## FRAGMENTO SELECCIONADO
-.-.-

La patria me da igual: me preocupa más el dolor de las personas a las que quiero
No estoy con los que queman contenedores porque la rebeldía nunca me ha parecido un asunto de colocar nuevas fronteras ni de crear distancias, sino de romperlas, las fronteras y las distancias. A veces contemplo la militancia política como un acto de fe pero de igual modo me parece temerosa la seducción de los extremismos. Tampoco estoy con los antidisturbios porque el empleo de la violencia siempre es una lucha injusta contra la razón, y miro con horror y con un poco de pánico las imágenes de apaleamientos perpetrados por policías que al final son tan débiles como yo.
No sé a quién voy a votar en las próximas elecciones. No estoy con Pedro Sánchez: se me asemeja un tipo construido con una plantilla y obsesionado con seguir de presidente sin importar lo que cueste porque el poder crea tanta adicción como la droga más dura. Albert Rivera es un peligro para la democracia, y para darse cuenta de esto solamente hace falta escuchar las declaraciones que ha hecho en los últimos siete días. Pablo Iglesias podrá tener mucha labia pero a mí nunca me ha ganado; vino para quitarle la caspa a la política y ha terminado practicando purgas, demostrando cómo puede uno convertirse en aquello que se ha pasado media vida criticando. Los demás me interesan poco. Jamás votaré a un partido cuyo logotipo es la cara de alguien; me pareció fatal con Podemos y me sigue pareciendo lo mismo con Más País. Todas las banderas que veo en los balcones me producen una mezcla de miedo, asco y rechazo. No quiero quemar cajeros y la patria me da igual: me preocupa más el dolor de las personas a las que quiero. Hace poco, en Madrid, pasó por delante de nosotros una manifestación de una ideología macarra que creía muerta. De verdad que pensé que ese tipo de gente ya no existía, porque al final uno termina creyendo en la humanidad, como un iluso.

-.-.-

## DATOS REGISTRADOS
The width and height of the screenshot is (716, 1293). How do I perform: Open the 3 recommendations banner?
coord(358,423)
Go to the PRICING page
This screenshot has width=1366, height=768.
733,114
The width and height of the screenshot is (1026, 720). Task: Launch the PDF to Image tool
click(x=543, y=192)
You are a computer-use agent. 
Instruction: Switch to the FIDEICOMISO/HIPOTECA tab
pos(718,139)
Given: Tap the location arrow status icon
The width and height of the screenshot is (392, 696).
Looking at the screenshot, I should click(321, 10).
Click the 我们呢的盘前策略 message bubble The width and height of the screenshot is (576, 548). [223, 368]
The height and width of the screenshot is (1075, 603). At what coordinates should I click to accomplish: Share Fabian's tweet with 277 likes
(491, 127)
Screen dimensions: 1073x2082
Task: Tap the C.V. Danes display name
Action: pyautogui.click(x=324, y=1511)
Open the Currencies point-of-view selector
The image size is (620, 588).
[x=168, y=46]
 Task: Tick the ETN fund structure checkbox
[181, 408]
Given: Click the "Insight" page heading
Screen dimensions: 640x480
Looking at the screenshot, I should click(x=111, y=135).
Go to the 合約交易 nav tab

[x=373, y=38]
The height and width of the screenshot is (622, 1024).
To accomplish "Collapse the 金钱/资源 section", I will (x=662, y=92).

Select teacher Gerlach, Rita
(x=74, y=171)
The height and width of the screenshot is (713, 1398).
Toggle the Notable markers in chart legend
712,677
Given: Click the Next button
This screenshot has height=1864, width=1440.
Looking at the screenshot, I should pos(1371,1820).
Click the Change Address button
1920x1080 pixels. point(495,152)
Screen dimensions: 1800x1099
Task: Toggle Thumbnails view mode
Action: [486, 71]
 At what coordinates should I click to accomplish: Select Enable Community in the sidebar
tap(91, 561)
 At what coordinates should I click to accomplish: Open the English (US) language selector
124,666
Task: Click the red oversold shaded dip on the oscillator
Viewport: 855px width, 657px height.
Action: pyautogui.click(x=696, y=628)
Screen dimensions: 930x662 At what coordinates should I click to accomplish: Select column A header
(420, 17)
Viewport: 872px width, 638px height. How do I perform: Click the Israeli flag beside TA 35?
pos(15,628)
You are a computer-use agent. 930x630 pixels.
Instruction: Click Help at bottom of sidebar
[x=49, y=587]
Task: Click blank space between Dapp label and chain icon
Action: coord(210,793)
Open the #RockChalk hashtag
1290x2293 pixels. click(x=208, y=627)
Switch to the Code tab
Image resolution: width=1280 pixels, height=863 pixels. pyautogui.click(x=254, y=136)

-.-.-

## LO QUE SE PIDE
Reproduce sin ningún cambio el fragmento seleccionado completo, desde el título hasta la última frase.

## RESULTADO ESPERADO
La patria me da igual: me preocupa más el dolor de las personas a las que quiero
No estoy con los que queman contenedores porque la rebeldía nunca me ha parecido un asunto de colocar nuevas fronteras ni de crear distancias, sino de romperlas, las fronteras y las distancias. A veces contemplo la militancia política como un acto de fe pero de igual modo me parece temerosa la seducción de los extremismos. Tampoco estoy con los antidisturbios porque el empleo de la violencia siempre es una lucha injusta contra la razón, y miro con horror y con un poco de pánico las imágenes de apaleamientos perpetrados por policías que al final son tan débiles como yo.
No sé a quién voy a votar en las próximas elecciones. No estoy con Pedro Sánchez: se me asemeja un tipo construido con una plantilla y obsesionado con seguir de presidente sin importar lo que cueste porque el poder crea tanta adicción como la droga más dura. Albert Rivera es un peligro para la democracia, y para darse cuenta de esto solamente hace falta escuchar las declaraciones que ha hecho en los últimos siete días. Pablo Iglesias podrá tener mucha labia pero a mí nunca me ha ganado; vino para quitarle la caspa a la política y ha terminado practicando purgas, demostrando cómo puede uno convertirse en aquello que se ha pasado media vida criticando. Los demás me interesan poco. Jamás votaré a un partido cuyo logotipo es la cara de alguien; me pareció fatal con Podemos y me sigue pareciendo lo mismo con Más País. Todas las banderas que veo en los balcones me producen una mezcla de miedo, asco y rechazo. No quiero quemar cajeros y la patria me da igual: me preocupa más el dolor de las personas a las que quiero. Hace poco, en Madrid, pasó por delante de nosotros una manifestación de una ideología macarra que creía muerta. De verdad que pensé que ese tipo de gente ya no existía, porque al final uno termina creyendo en la humanidad, como un iluso.